Until early 1941, he worked in the Free French civil services in Carlton Gardens in London, where with Joseph Hackin and Pierre-Olivier Lapie, he worked on the development of the first Free French committees in support of the actions of General de Gaulle.

Wanting a combat assignment, Jordan joined 2nd Office of the General Staff of the 1st FFL Brigade in May 1941, and was placed under the command of Major General Paul Legentilhomme. He participated in the Syrian campaign in June 1941.

==With the SAS==

In 1942 Jordan became a founding member of L Detachment, Special Air Service, participating in their operations in North Africa.

In June 1942 following the capture of Georges Bergé, Jordan was promoted to captain and given command of the newly-renamed C Squadron of 1 SAS. Jordan himself was lucky to avoid capture the same month during a raid alongside the Special Interrogation Group on Derna airfield.

He subsequently commanded a contingent of French SAS during the highly successful Raid on Sidi Haneish Airfield.

Jordan was recommended for a Distinguished Service Order by SAS founder David Stirling that was downgraded to a Military Cross.

Jordan was captured on January 27, 1943 during a raid behind General Erwin Rommel's supply lines in Tunisia. Awarded a Companion of the Liberation on March 26, 1943, he spent the rest of the war as a prisoner of war in German custody, eventually ending up imprisoned in Colditz Castle alongside Stirling and Bergé.

==Post-war diplomatic career==

Released from German imprisonment in April 1945, he entered French diplomatic service at the Quai d'Orsay in October.

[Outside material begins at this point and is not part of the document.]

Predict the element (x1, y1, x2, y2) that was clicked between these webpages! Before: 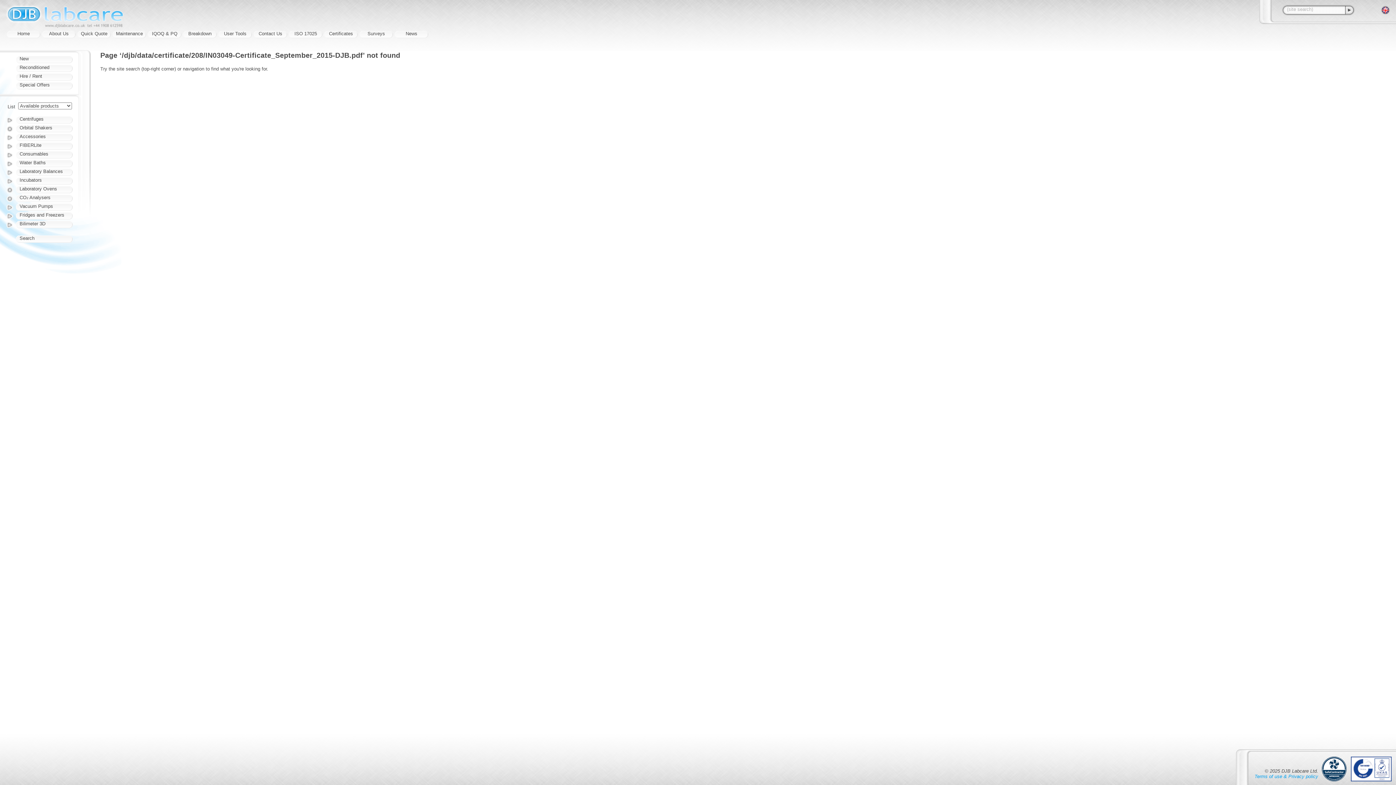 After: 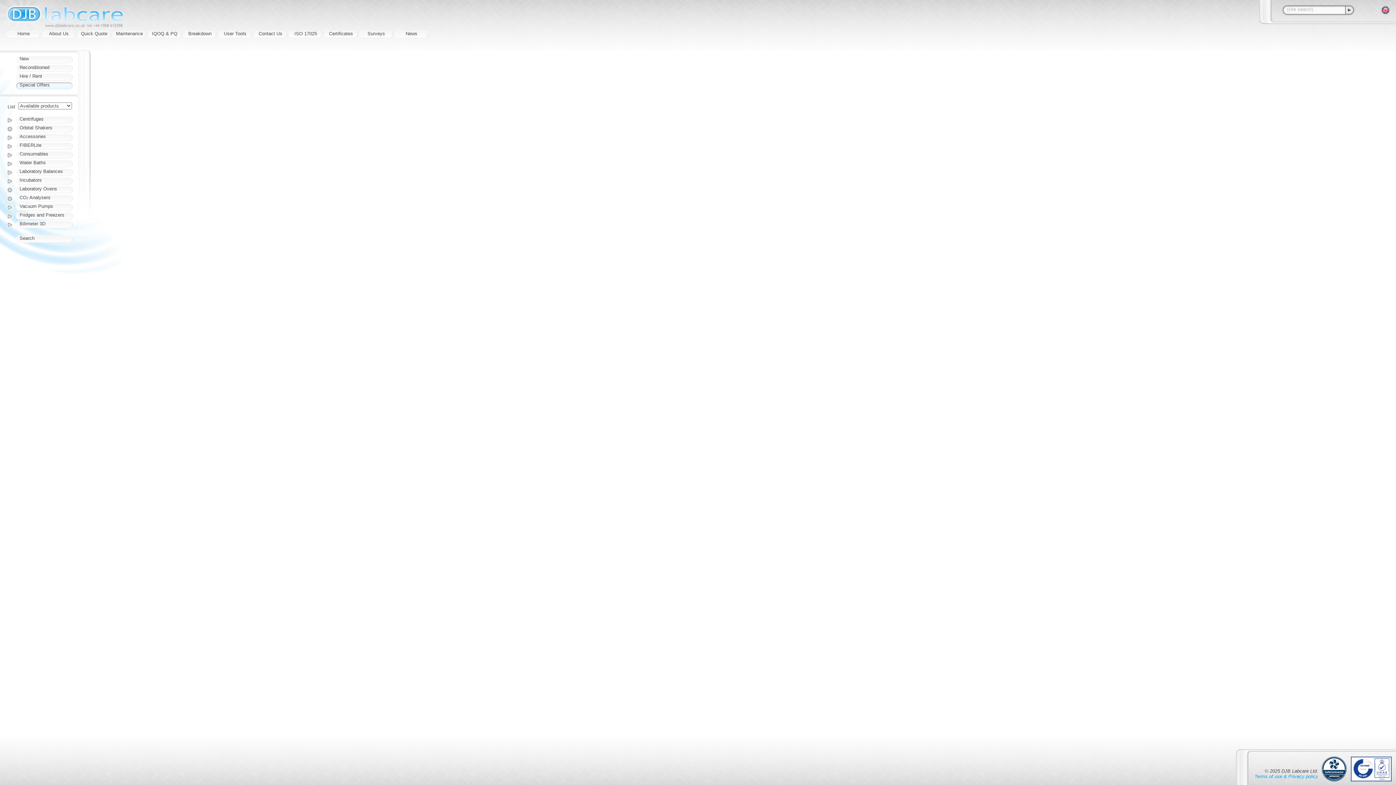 Action: label: Special Offers bbox: (16, 82, 72, 89)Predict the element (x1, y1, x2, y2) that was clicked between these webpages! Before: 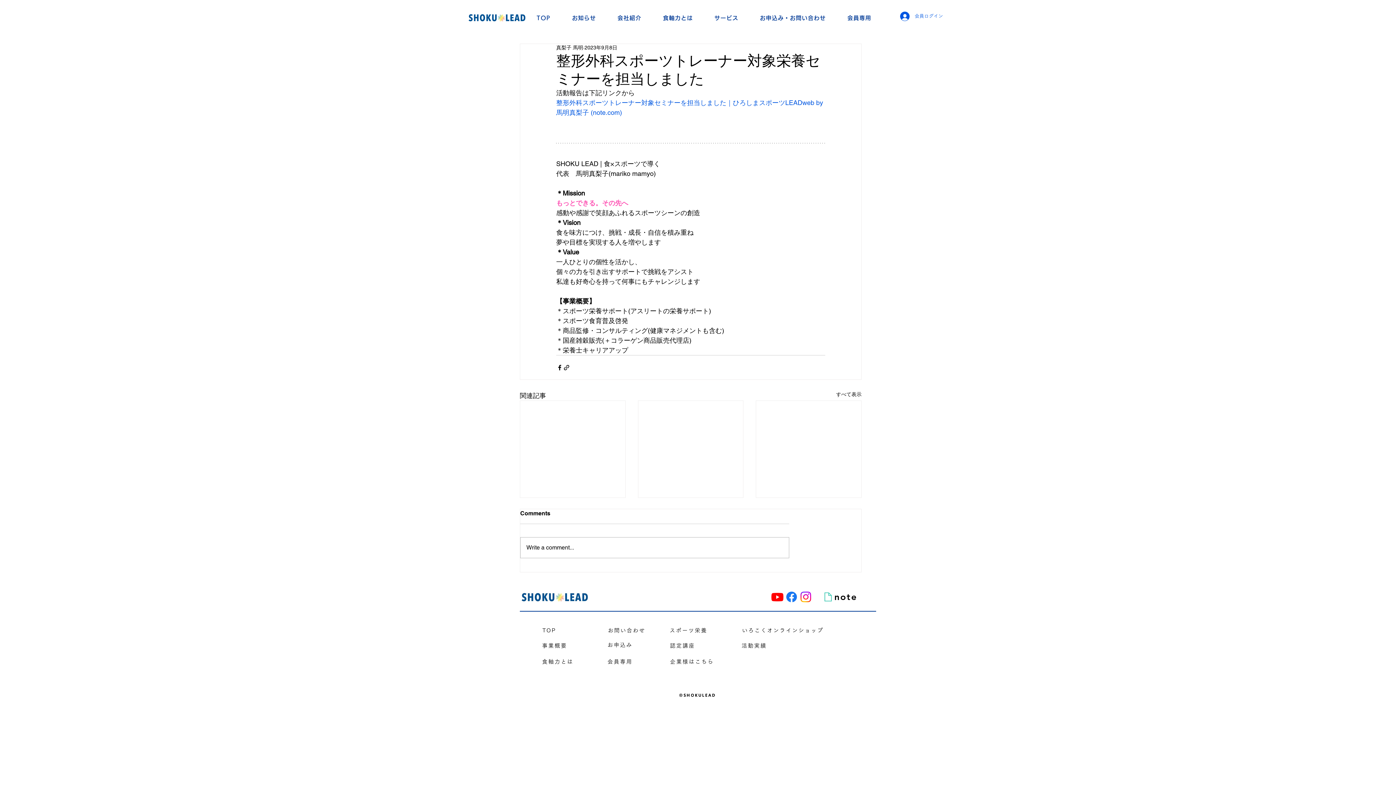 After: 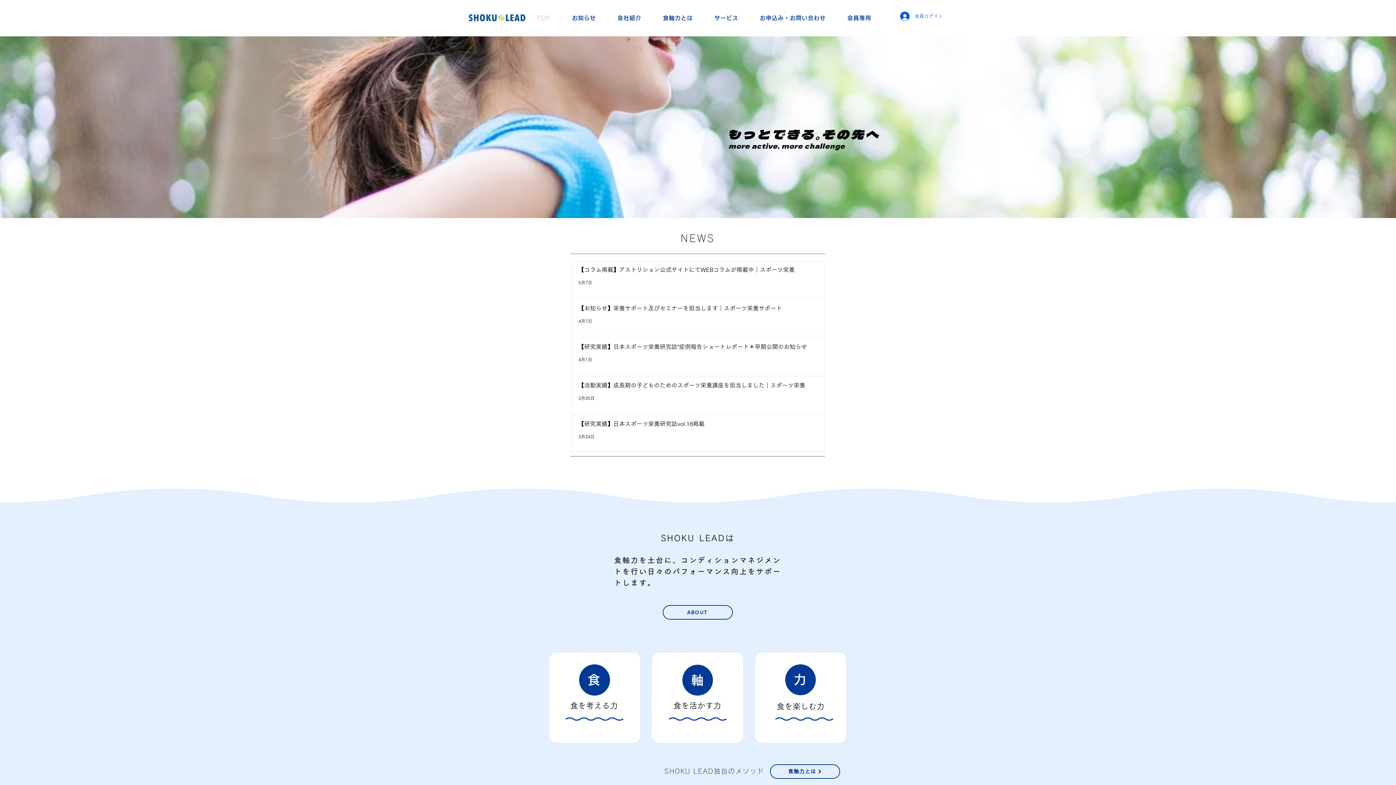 Action: bbox: (535, 6, 570, 29) label: TOP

Initially serving posts in Athens and Bonn, in 1954 he became chief of staff to Minister for Moroccan and Tunisian Affairs Christian Fouchet under the presidency of Pierre Mendès France. Promoted the following year to the position of director of the central administration of the Ministry of Foreign Affairs, Jordan was appointed ambassador to Poland in 1970 and Austria in 1973.

==In popular culture==

Jordan was portrayed by French actor César Domboy in BBC series SAS: Rogue Heroes, a six part drama based upon Ben Macintyre's book of the same name.